En vez de plantar casas diseñadas apresuradamente con criterios arquitectónicos de los años 70 del siglo pasado, el gobierno debería pensar menos en el resultado de las elecciones y más en la necesidad de contribuir a dar visibilidad y reconocimiento a sus habitantes.
Como ha escrito el experto Jordi BORJA, «Los pobres tienen derecho a enorgullecerse de sus viviendas y de su barrio».
Construir barrios para pobres en Salta es sinónimo de construir ghettos o, en el mejor de los casos, expresión de un experimiento social de asignación de las personas a sus orígenes.

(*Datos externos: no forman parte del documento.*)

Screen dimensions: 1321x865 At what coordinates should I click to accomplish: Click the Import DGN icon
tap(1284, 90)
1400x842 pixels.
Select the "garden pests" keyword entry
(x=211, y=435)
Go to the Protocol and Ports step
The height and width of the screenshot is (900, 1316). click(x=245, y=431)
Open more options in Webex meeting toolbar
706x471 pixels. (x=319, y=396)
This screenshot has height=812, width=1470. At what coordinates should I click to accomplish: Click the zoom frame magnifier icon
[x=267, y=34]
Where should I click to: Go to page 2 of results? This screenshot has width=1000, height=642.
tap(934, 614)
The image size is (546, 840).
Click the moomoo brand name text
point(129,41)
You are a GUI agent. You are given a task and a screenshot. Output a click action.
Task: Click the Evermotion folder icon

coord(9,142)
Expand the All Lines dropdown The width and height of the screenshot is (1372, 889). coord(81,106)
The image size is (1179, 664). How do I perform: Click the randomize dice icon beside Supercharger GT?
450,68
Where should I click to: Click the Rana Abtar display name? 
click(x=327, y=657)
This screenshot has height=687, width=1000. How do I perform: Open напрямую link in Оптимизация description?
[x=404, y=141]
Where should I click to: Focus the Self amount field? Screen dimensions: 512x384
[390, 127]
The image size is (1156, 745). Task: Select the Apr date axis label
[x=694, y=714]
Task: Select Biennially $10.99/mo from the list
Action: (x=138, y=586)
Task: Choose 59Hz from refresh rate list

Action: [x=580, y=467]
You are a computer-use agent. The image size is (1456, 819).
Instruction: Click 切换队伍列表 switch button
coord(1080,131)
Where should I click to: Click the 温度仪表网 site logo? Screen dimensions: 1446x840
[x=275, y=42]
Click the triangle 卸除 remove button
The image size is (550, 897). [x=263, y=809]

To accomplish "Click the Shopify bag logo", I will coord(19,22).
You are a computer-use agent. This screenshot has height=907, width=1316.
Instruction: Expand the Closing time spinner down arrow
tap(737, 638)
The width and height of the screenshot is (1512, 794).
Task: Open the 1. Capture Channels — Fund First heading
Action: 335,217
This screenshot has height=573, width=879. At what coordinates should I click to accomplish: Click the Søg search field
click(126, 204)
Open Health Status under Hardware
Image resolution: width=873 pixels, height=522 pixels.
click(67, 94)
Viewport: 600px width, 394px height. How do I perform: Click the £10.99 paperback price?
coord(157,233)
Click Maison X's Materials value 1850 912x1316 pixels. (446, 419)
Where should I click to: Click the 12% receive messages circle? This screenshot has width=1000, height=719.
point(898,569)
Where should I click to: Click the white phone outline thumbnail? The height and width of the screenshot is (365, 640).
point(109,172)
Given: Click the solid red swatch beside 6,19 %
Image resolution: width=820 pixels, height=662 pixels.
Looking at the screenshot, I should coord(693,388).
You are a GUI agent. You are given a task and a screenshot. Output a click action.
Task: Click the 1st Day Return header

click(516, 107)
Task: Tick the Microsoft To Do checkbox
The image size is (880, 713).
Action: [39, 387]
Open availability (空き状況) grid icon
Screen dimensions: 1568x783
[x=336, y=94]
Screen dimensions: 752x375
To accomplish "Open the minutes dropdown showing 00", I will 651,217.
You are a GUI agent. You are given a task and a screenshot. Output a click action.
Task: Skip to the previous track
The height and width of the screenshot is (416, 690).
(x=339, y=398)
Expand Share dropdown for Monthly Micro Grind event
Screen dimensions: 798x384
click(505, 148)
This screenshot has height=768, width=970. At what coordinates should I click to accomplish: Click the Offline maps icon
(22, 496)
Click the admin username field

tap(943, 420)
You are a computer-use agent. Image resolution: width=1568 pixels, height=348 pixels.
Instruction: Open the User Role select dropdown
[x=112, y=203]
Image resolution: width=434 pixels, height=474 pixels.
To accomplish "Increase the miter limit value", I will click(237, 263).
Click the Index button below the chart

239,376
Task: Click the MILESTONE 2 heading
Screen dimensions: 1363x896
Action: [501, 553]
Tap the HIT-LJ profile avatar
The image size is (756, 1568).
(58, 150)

Una política equilibrada de acceso a la vivienda pública no debe fomentar la erección de ghettos, sino apostar por la integración, la mezcla y la diversidad social, objetivos que deben verse reflejados en la arquitectura y en el urbanismo. La calidad de vida está relacionada también con la diversidad que se encuentra en diferentes zonas de la ciudad.
Cuando pensamos en una ciudad viable y atractiva, antes que funcional, pensamos también en la creciente incapacidad de los políticos que conocemos para gestionar un sistema urbano complejo que demanda respuestas urgentes. Casi nadie en Salta es capaz de imaginar que una política muy poco preparada como la siempre sonriente (aunque cada vez menos) intendenta Bettina Romero pueda darle a la ciudad algún tipo de solución eficiente. Y como ella, hay decenas de políticos igual de intrascendentes, igual de incapaces y, si acaso, también, igual de dañinos.
Aun en el supuesto de que alguien, desde la filosofía o la ciencia constitucional, se negara a admitir la existencia de un derecho a la belleza, de lo que no cabe dudar es de que nadie -mucho menos el gobierno- puede condenarnos a convivir con la fealdad por el solo hecho de que seamos pobres.
El derecho de acceso a la vivienda pública no puede ejercerse desde el individualismo más egoísta sino pensando siempre en el bienestar común y en la ciudad, no como un depósito de individuos, sino como un espacio creativo en el que ocupen un lugar privilegiado la convivencia, la negociación y el intercambio. El mal llamado sueño de la vivienda propia -expresión típica de un complejo de inferioridad cívica agudo- debe ser reemplazado por la aspiración compartida a un espacio común en el que la tentación funcional deje paso a la necesidad de asegurar el disfrute estético.
Tal vez si apostáramos por hacer florecer a nuestra ciudad y poner en sintonía la belleza del entorno natural con la de nuestras creaciones culturales (la ciudad, la primera de todas), tendríamos mejores políticos y nuestra democracia no sufriría esta grave degradación que parece que solo a unos pocos preocupa.